>>>
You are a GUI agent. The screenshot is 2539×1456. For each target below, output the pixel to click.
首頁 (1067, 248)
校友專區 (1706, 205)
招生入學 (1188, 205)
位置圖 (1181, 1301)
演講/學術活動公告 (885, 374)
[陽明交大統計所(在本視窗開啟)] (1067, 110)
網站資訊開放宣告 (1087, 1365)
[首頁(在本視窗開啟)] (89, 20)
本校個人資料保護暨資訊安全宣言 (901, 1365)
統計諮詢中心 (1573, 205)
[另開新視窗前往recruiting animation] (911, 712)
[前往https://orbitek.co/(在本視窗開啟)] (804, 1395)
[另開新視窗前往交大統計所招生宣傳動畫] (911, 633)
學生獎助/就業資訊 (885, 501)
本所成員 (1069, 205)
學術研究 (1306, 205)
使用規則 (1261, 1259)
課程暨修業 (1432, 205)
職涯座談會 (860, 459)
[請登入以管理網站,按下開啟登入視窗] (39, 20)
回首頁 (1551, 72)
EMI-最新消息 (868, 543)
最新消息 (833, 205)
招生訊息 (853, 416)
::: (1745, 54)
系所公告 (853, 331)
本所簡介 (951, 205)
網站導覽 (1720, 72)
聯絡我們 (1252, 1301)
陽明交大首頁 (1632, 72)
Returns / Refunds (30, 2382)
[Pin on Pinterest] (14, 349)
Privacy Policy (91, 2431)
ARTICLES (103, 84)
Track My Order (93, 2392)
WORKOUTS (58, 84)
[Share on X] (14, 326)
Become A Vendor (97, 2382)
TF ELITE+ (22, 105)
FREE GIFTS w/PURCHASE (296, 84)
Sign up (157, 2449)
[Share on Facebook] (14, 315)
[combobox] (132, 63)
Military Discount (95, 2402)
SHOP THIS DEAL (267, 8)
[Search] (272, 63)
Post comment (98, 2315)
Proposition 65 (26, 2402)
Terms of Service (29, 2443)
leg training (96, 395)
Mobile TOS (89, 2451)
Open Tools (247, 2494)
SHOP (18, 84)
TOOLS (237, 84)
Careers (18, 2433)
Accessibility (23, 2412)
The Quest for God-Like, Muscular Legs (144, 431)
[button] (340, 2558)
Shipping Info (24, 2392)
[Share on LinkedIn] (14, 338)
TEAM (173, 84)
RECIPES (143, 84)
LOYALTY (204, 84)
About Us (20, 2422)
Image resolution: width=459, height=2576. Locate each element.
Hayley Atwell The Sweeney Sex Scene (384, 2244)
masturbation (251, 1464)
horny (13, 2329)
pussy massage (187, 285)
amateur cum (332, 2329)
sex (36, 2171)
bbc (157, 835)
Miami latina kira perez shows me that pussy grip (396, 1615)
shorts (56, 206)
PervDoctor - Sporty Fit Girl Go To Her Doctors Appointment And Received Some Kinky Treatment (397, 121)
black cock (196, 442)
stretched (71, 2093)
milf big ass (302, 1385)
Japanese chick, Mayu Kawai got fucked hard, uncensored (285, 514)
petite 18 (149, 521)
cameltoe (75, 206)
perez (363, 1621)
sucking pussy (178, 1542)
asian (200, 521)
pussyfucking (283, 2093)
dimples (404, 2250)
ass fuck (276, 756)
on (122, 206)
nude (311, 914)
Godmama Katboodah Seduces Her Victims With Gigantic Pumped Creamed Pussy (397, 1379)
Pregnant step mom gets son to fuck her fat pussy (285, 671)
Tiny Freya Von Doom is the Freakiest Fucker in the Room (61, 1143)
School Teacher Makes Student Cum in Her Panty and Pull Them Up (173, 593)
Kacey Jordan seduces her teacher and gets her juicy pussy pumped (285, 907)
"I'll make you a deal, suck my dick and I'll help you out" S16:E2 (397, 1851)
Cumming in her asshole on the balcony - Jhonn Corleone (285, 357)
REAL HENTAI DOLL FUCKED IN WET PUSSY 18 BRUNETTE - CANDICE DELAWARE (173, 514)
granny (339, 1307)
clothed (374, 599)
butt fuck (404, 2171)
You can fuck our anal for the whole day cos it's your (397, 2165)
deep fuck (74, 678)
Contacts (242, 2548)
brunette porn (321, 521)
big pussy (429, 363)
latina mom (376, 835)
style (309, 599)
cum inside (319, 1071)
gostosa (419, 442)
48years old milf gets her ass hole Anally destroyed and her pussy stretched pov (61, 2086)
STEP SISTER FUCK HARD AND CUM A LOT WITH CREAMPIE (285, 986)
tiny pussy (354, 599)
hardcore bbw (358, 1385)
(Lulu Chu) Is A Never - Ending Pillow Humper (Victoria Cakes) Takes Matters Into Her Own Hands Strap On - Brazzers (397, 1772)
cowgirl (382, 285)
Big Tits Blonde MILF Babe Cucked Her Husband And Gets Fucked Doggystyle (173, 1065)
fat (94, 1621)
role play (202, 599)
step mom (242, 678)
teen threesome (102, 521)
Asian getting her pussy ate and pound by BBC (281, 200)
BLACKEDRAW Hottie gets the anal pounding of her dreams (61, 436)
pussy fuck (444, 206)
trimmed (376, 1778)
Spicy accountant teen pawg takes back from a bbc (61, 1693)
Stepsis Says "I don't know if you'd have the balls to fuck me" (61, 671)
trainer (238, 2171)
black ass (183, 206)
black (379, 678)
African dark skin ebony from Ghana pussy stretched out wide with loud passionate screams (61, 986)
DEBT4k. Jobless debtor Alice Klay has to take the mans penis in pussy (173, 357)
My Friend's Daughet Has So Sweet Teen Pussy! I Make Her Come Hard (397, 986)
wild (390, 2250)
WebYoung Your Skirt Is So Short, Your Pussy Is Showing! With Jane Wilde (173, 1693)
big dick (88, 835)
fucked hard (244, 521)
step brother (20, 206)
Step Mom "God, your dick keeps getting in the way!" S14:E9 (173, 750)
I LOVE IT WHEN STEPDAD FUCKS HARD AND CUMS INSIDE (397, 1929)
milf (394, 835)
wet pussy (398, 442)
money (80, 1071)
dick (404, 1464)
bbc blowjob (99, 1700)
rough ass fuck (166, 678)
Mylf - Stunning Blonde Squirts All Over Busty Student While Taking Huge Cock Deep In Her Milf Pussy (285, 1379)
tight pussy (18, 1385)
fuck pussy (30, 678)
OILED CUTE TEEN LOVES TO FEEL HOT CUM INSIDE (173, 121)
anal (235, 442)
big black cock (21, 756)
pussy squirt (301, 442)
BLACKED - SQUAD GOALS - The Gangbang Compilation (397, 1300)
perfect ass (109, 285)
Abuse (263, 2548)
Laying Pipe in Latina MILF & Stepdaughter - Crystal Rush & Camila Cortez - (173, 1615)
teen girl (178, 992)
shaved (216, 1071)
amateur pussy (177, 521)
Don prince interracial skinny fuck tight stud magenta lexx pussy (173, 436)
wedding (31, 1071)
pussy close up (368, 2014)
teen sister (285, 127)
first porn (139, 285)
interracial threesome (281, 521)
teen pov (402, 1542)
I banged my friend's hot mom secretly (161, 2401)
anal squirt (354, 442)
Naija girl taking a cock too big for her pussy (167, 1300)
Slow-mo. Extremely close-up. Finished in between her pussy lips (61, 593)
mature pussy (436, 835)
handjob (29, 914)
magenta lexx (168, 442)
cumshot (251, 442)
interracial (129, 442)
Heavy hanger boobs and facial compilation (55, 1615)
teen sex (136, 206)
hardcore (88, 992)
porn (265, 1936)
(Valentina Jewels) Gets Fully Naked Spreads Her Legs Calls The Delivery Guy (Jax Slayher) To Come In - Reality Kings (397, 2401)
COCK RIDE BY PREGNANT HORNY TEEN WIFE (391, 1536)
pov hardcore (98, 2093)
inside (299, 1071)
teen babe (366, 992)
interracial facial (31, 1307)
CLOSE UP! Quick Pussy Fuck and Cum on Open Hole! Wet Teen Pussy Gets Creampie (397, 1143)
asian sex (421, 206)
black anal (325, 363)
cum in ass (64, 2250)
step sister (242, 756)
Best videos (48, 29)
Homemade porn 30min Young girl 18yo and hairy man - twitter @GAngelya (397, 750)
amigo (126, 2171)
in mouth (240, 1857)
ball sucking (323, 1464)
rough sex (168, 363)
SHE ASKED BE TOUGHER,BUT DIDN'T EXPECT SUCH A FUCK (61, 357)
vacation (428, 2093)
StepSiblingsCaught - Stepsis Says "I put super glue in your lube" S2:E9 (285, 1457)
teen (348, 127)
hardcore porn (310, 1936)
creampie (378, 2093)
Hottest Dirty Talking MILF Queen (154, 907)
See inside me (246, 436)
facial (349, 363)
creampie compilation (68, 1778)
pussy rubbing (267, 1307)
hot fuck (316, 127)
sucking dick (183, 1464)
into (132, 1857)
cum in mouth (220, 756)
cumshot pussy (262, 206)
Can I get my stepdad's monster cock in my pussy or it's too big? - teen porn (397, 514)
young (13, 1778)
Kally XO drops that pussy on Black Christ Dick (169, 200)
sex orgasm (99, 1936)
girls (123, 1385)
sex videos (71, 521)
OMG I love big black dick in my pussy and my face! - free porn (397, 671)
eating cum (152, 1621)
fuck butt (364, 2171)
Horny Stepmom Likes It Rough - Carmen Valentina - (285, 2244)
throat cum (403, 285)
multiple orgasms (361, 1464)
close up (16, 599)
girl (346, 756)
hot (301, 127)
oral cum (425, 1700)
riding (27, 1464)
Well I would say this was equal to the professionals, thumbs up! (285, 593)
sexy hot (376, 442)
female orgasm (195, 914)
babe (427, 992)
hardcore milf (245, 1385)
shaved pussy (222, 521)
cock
<<<
### Exercise:
Taking the entries from their first line through the line with "shorts (56, 206)", inclusive, restate each line word for word and give nothing else.

### Output for this task:
You are a GUI agent. The screenshot is 2539×1456. For each target below, output the pixel to click.
首頁 (1067, 248)
校友專區 (1706, 205)
招生入學 (1188, 205)
位置圖 (1181, 1301)
演講/學術活動公告 (885, 374)
[陽明交大統計所(在本視窗開啟)] (1067, 110)
網站資訊開放宣告 (1087, 1365)
[首頁(在本視窗開啟)] (89, 20)
本校個人資料保護暨資訊安全宣言 (901, 1365)
統計諮詢中心 (1573, 205)
[另開新視窗前往recruiting animation] (911, 712)
[前往https://orbitek.co/(在本視窗開啟)] (804, 1395)
[另開新視窗前往交大統計所招生宣傳動畫] (911, 633)
學生獎助/就業資訊 (885, 501)
本所成員 (1069, 205)
學術研究 (1306, 205)
使用規則 (1261, 1259)
課程暨修業 (1432, 205)
職涯座談會 (860, 459)
[請登入以管理網站,按下開啟登入視窗] (39, 20)
回首頁 (1551, 72)
EMI-最新消息 (868, 543)
最新消息 (833, 205)
招生訊息 (853, 416)
::: (1745, 54)
系所公告 (853, 331)
本所簡介 (951, 205)
網站導覽 (1720, 72)
聯絡我們 (1252, 1301)
陽明交大首頁 (1632, 72)
Returns / Refunds (30, 2382)
[Pin on Pinterest] (14, 349)
Privacy Policy (91, 2431)
ARTICLES (103, 84)
Track My Order (93, 2392)
WORKOUTS (58, 84)
[Share on X] (14, 326)
Become A Vendor (97, 2382)
TF ELITE+ (22, 105)
FREE GIFTS w/PURCHASE (296, 84)
Sign up (157, 2449)
[Share on Facebook] (14, 315)
[combobox] (132, 63)
Military Discount (95, 2402)
SHOP THIS DEAL (267, 8)
[Search] (272, 63)
Post comment (98, 2315)
Proposition 65 (26, 2402)
Terms of Service (29, 2443)
leg training (96, 395)
Mobile TOS (89, 2451)
Open Tools (247, 2494)
SHOP (18, 84)
TOOLS (237, 84)
Careers (18, 2433)
Accessibility (23, 2412)
The Quest for God-Like, Muscular Legs (144, 431)
[button] (340, 2558)
Shipping Info (24, 2392)
[Share on LinkedIn] (14, 338)
TEAM (173, 84)
RECIPES (143, 84)
LOYALTY (204, 84)
About Us (20, 2422)
Image resolution: width=459, height=2576. Locate each element.
Hayley Atwell The Sweeney Sex Scene (384, 2244)
masturbation (251, 1464)
horny (13, 2329)
pussy massage (187, 285)
amateur cum (332, 2329)
sex (36, 2171)
bbc (157, 835)
Miami latina kira perez shows me that pussy grip (396, 1615)
shorts (56, 206)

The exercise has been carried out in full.